Mantan pegawai Dirjen Pajak, Gayus Halomoan Tambunan ketika menghadiri sidang pembacaan putusan di Pengadilan Tindak Pidana Korupsi, Jakarta, Kamis (1/3). Majelis Hakim menjatuhi hukuman 6 tahun penjara dengan denda 1 miliar rupiah subsider 4 bulan kurungan kepada Gayus karena terbukti bersalah menerima gratifikasi, pencucian uang, serta menyuap sejumlah petugas Rumah Tahanan Mako Brimob agar dapat keluar-masuk tahanan. TEMPO/Seto Wardhana

TEMPO.CO, Jakarta - Pengadilan Tinggi Tindak Pidana Korupsi Jakarta memperberat vonis Gayus Halomoan Tambunan dalam kasus korupsi dan pencucian uang.

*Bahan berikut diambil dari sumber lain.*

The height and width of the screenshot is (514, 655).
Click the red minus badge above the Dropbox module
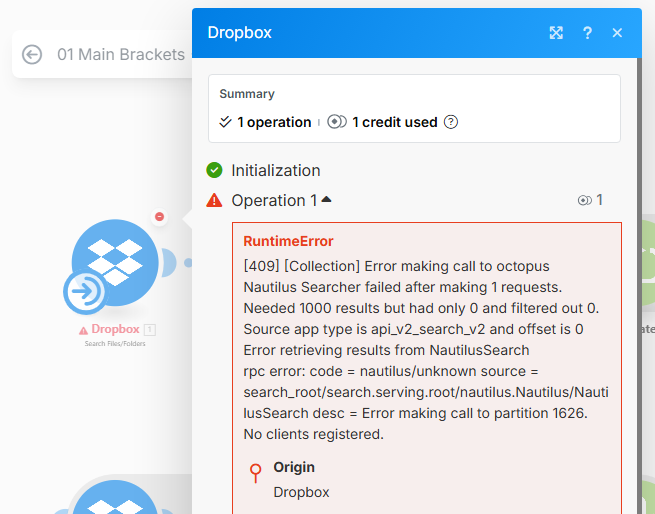coord(159,216)
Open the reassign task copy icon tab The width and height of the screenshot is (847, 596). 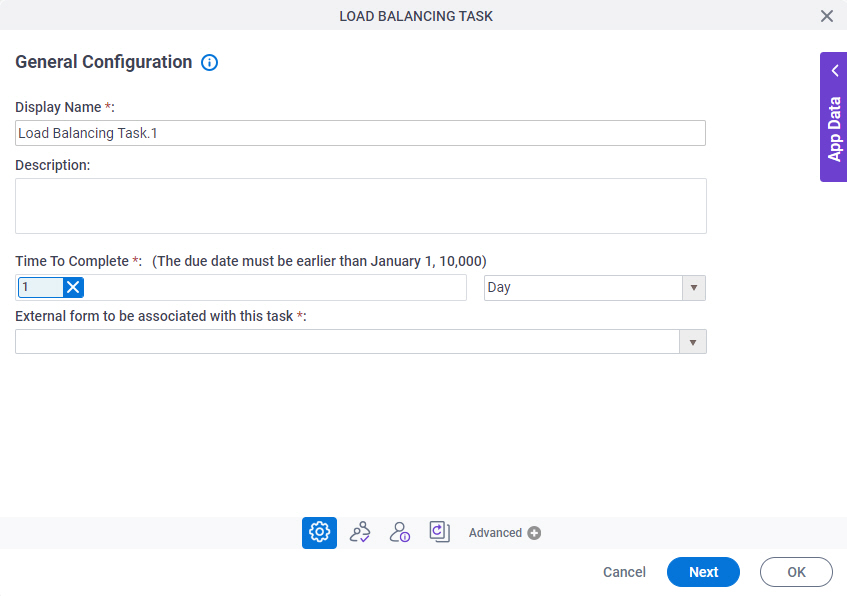coord(440,532)
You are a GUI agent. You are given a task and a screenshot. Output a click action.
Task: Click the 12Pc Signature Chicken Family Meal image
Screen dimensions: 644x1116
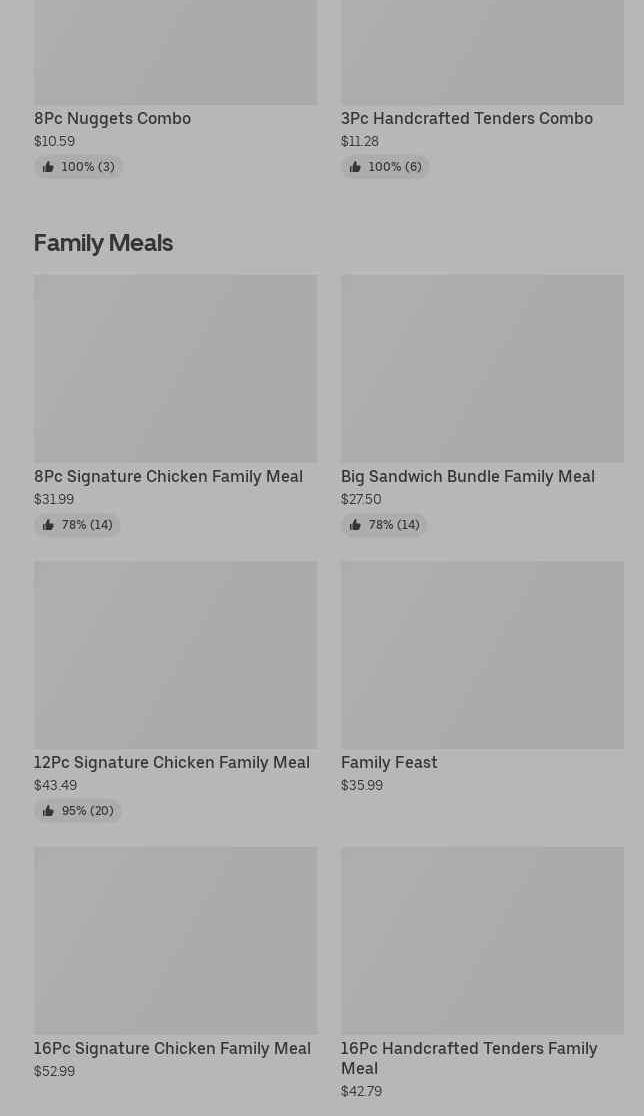(175, 654)
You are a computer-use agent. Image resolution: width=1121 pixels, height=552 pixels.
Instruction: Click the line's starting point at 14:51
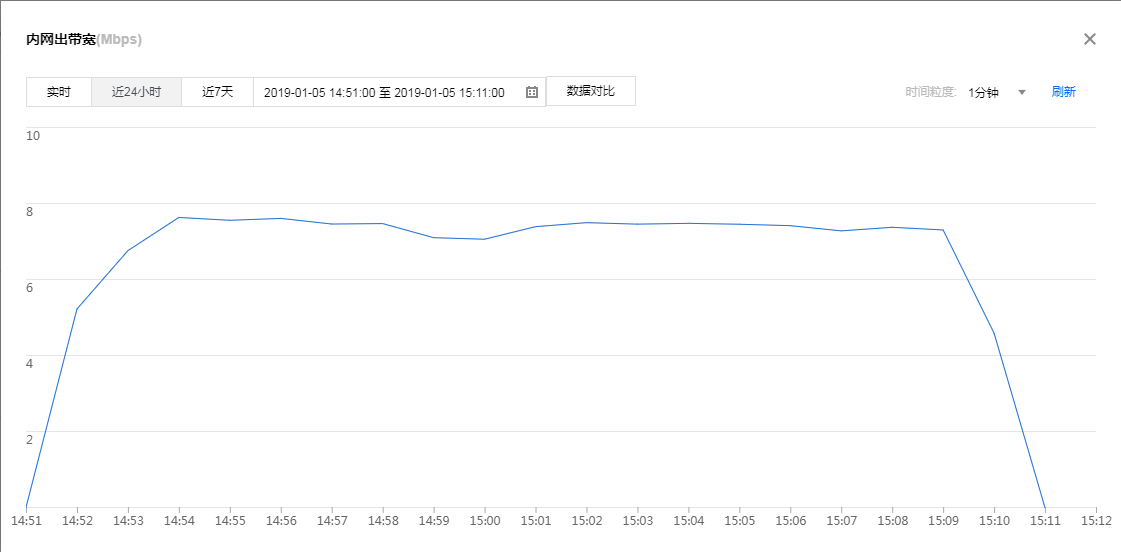point(26,507)
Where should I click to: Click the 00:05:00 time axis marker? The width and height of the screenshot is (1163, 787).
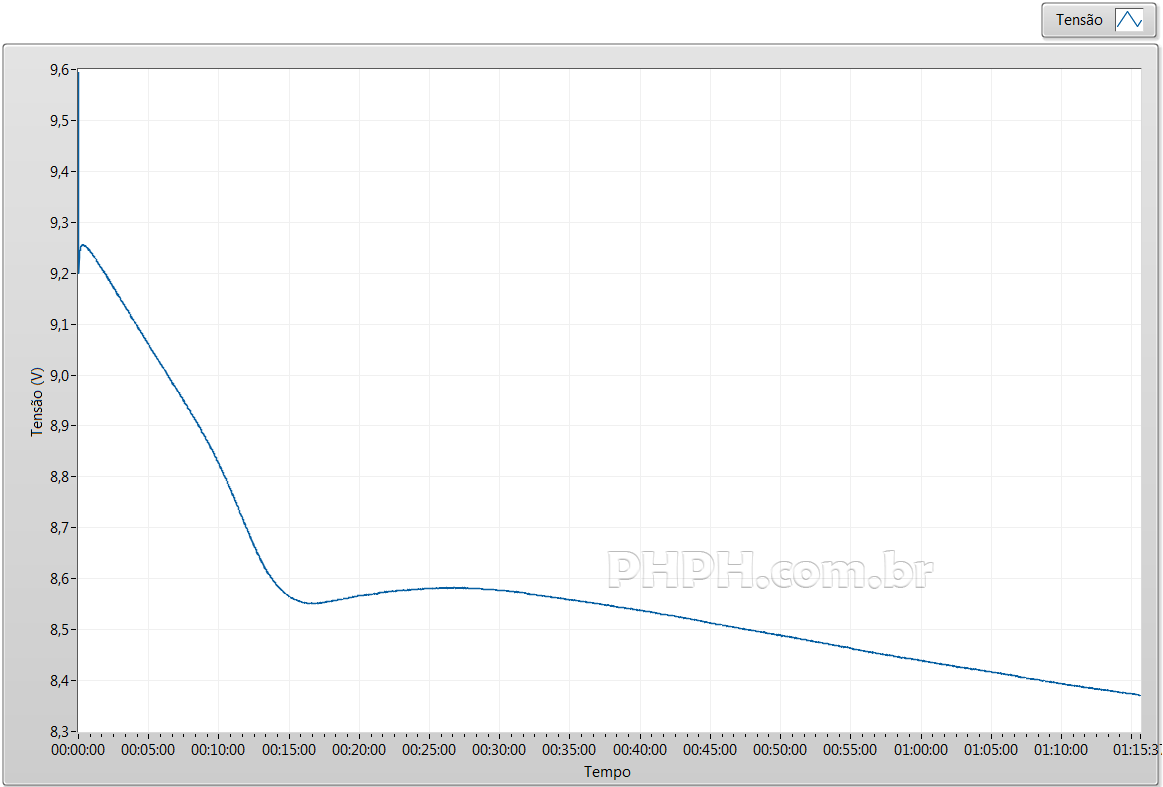148,749
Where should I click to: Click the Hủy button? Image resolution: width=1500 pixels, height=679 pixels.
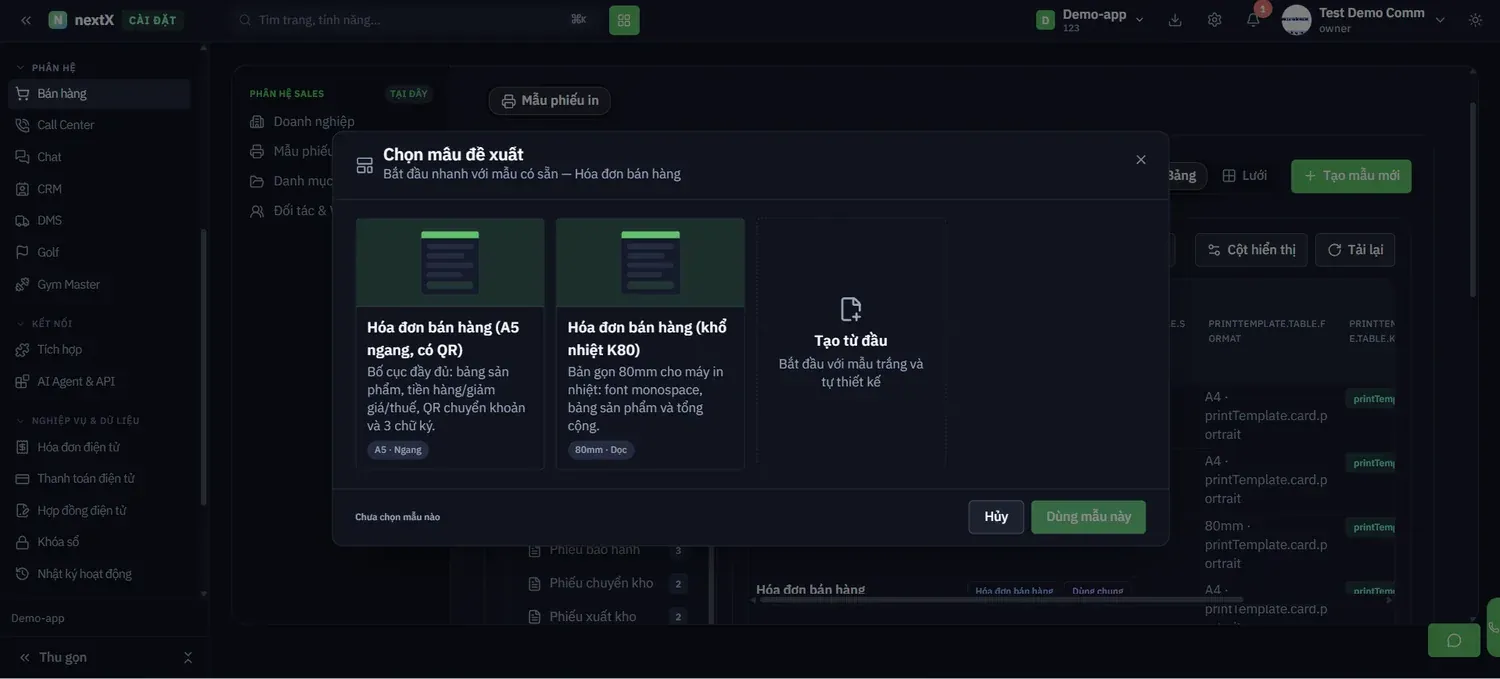996,517
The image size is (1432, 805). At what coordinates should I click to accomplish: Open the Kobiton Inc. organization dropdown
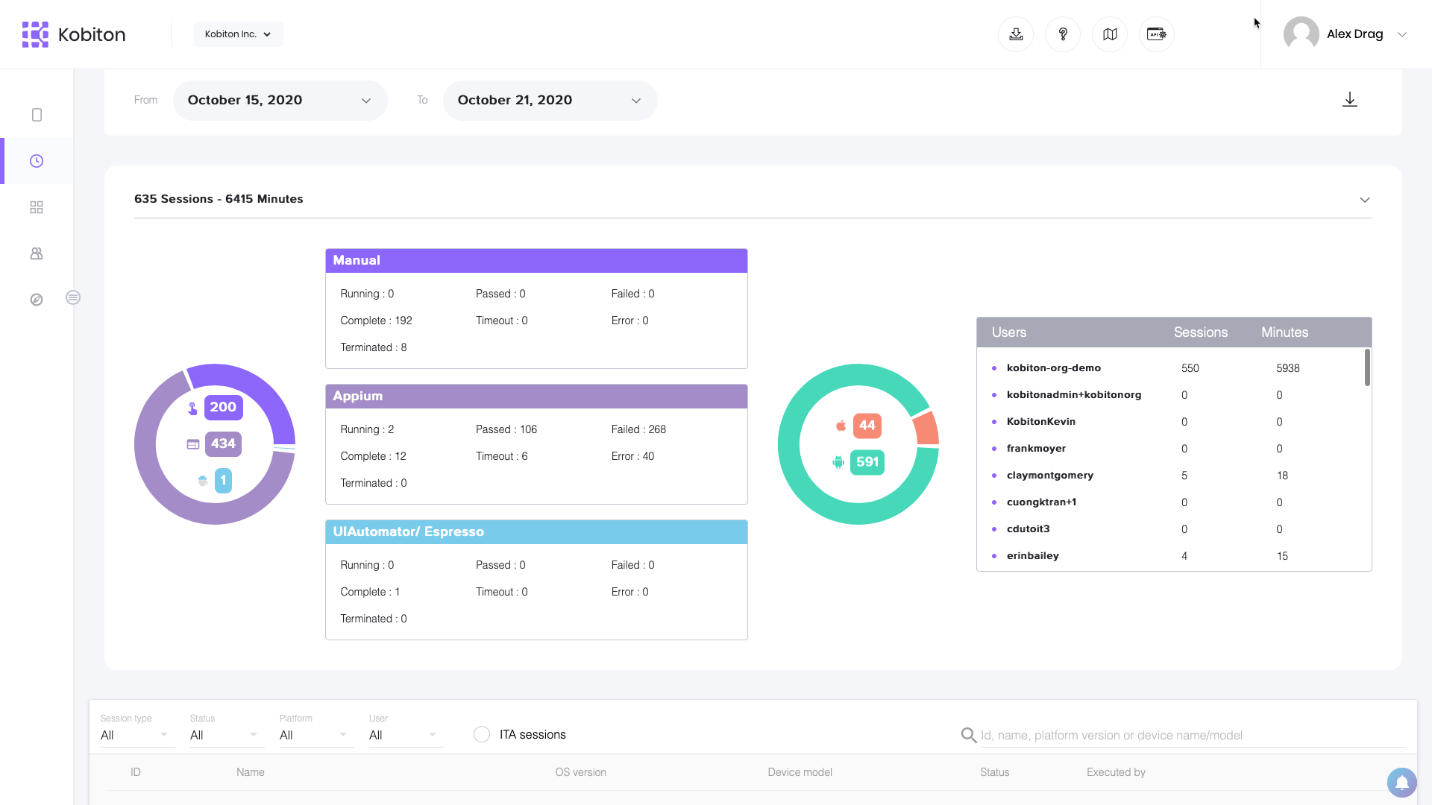coord(239,34)
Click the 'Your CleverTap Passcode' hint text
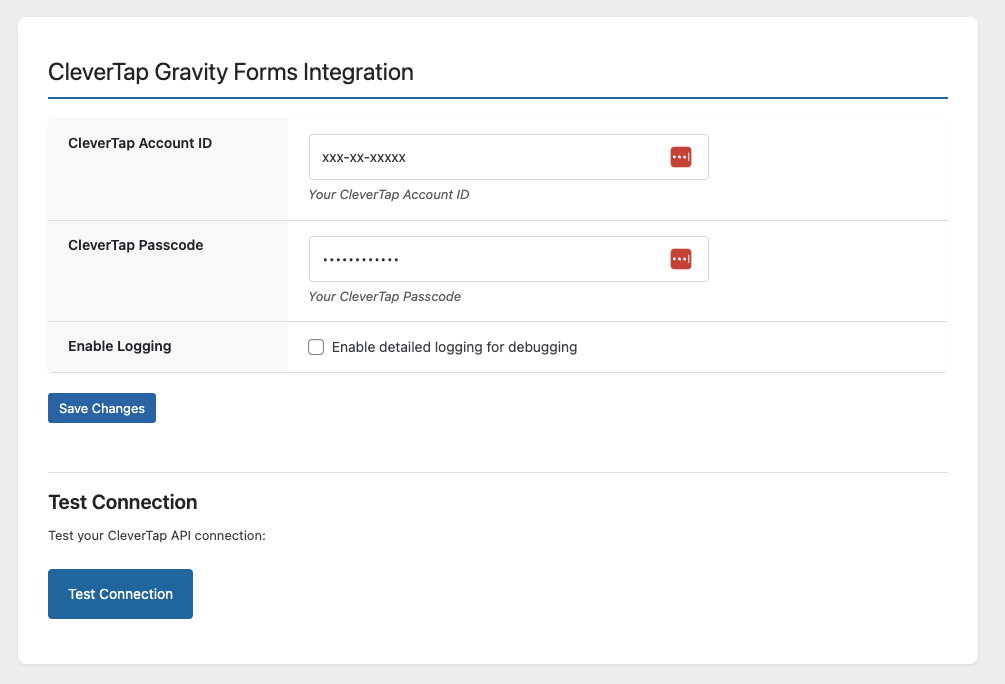 pos(385,297)
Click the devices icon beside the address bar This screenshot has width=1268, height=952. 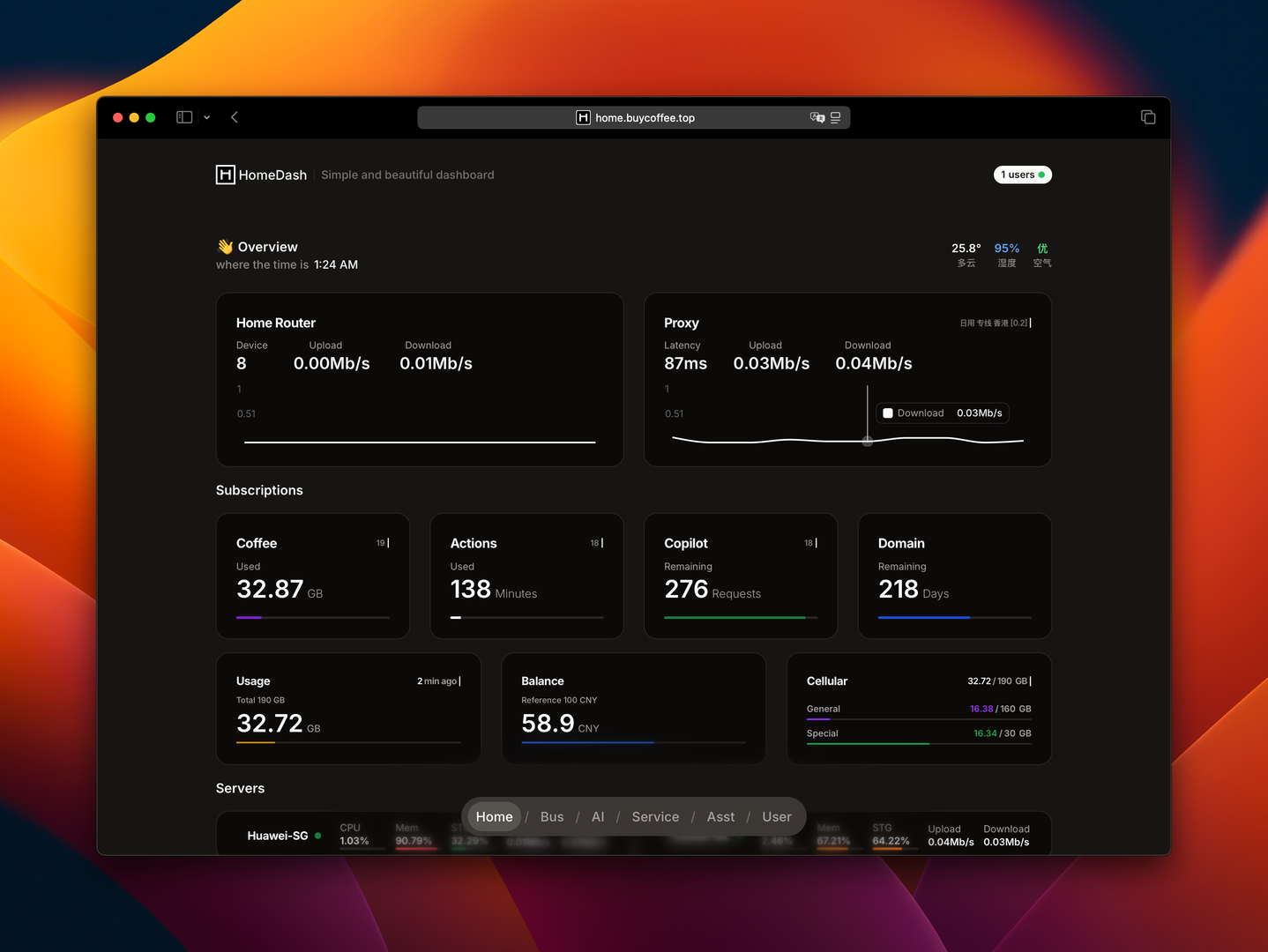836,116
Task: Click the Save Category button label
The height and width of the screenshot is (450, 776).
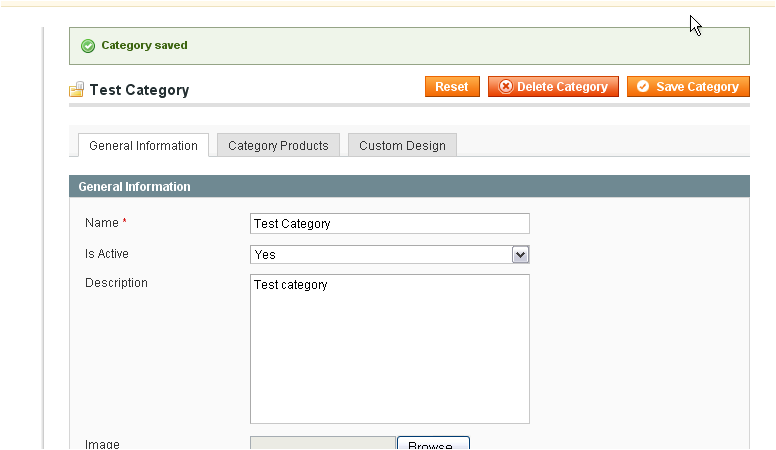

Majelis banding yang dipimpin Yusran Thawab memvonis bekas pegawai pajak golongan rendah itu menjadi delapan tahun penjara.

Juru bicara Pengadilan Tinggi Jakarta Ahmad Sobari mengatakan, Pengadilan Tinggi Jakarta sependapat dengan pengadilan sebelumnya perihal dalil putusan yang terbukti, yakni korupsi yang merupakan perbuatan gabungan yang berdiri sendiri dan kemudian berlanjut pencucian uang.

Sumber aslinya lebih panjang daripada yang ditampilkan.